Le Baromètre de la confiance politique établi par Sciences Po témoigne qu’en 2019 85 % des citoyens considèrent que ses représentants ne se préoccupent pas de leur avis. En outre, 70 % jugent que la démocratie française ne fonctionne pas très bien. Face à l’insatisfaction générale, plusieurs collectivités ont élargi les espaces de démocratie directe avec des mécanismes comme les budgets participatifs. Les Gilets Jaunes iraient même plus loin, instaurant un Référendum d’Initiative Citoyenne (RIC) pour créer et modifier des lois, sans l’aval ni le contrôle du Parlement.
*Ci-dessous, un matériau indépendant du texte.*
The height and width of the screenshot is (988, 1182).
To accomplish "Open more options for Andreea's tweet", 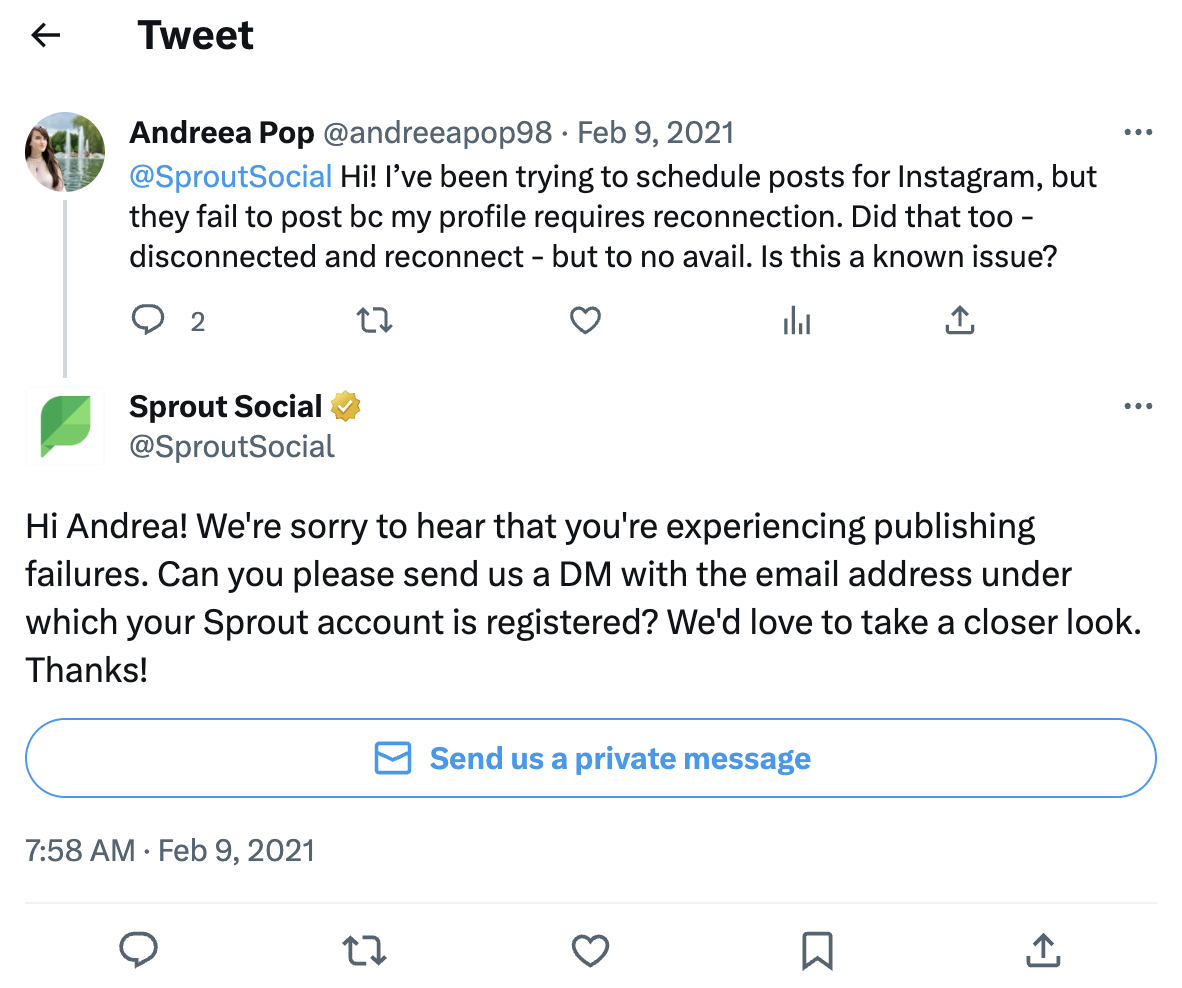I will 1138,133.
Ces débats sont initiés et alimentés par un principe simple mais incontestable : face à l’État, le numérique peut faciliter la citoyenneté contestataire. Le Printemps arabe comme le mouvement des Gilets Jaunes ont manifesté à quel point Internet rend possible la mobilisation rapide et spontanée de milliers de manifestants. Absents des hiérarchies et des structures, ces mouvements prennent racine dans des réseaux qui peuvent contester l’autorité verticale de l’État.
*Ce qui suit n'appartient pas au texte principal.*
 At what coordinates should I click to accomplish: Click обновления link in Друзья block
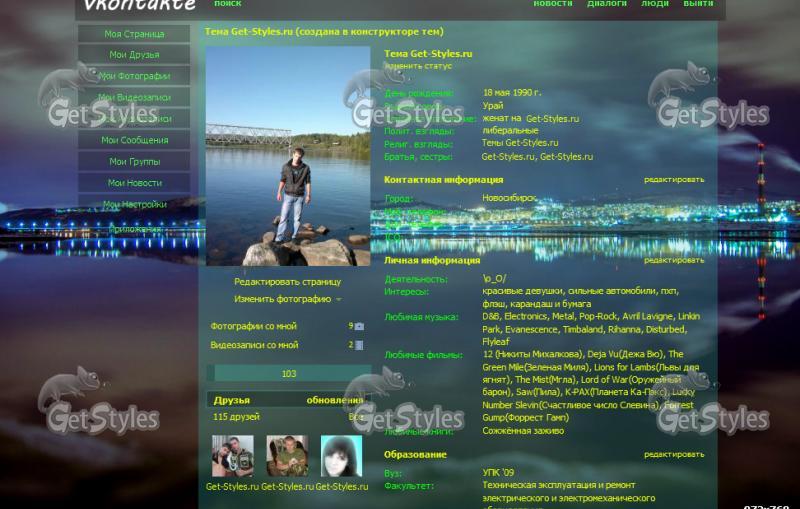tap(334, 400)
Conscients de la menace portée par le numérique, nombreux d’États prennent des mesures pour contrôler l’espace Web. Ainsi, lors du sommet du G8 qui a eu lieu à Deauville en 2011, Nicolas Sarkozy accentuait l’urgence de « civiliser Internet » afin de lutter contre les manifestations de haine et la cybercriminalité. Dissimulé derrière ce vocable consensuel, l’exécutif français ciblait en réalité une lutte rigoureuse contre l’activisme et l’auto-organisation numérique. À titre d’exemple, Eric Besson, Ministre de l’Économie numérique de l’époque, affirmait que « Wikileaks n’a pas de place dans l’Internet civilisé que nous devons construire ».
Depuis le sommet du G8 à Deauville, la France et l’Union européenne brouillent la frontière juridique entre l’activisme et la cybercriminalité. Avec la loi du 13 novembre 2014 renforçant les dispositions relatives à la lutte contre le terrorisme, les pouvoirs publics français peuvent obliger les sites Internet à retirer, dans un délai limite de 24h, tout contenu promouvant ou faisant l’apologie du terrorisme. Si l’objectif affirmé de cette loi semble louable, elle ouvre la porte pour une intervention libre de l’autorité administrative sans intervention préalable d’un juge. Le chemin apparaît alors tout tracé vers un usage abusif du dispositif, d’autant plus que la définition de terrorisme – encadrée par l’article 421-1 du Code pénal – est jugée excessivement vague par la plupart des défenseurs de la liberté d’expression.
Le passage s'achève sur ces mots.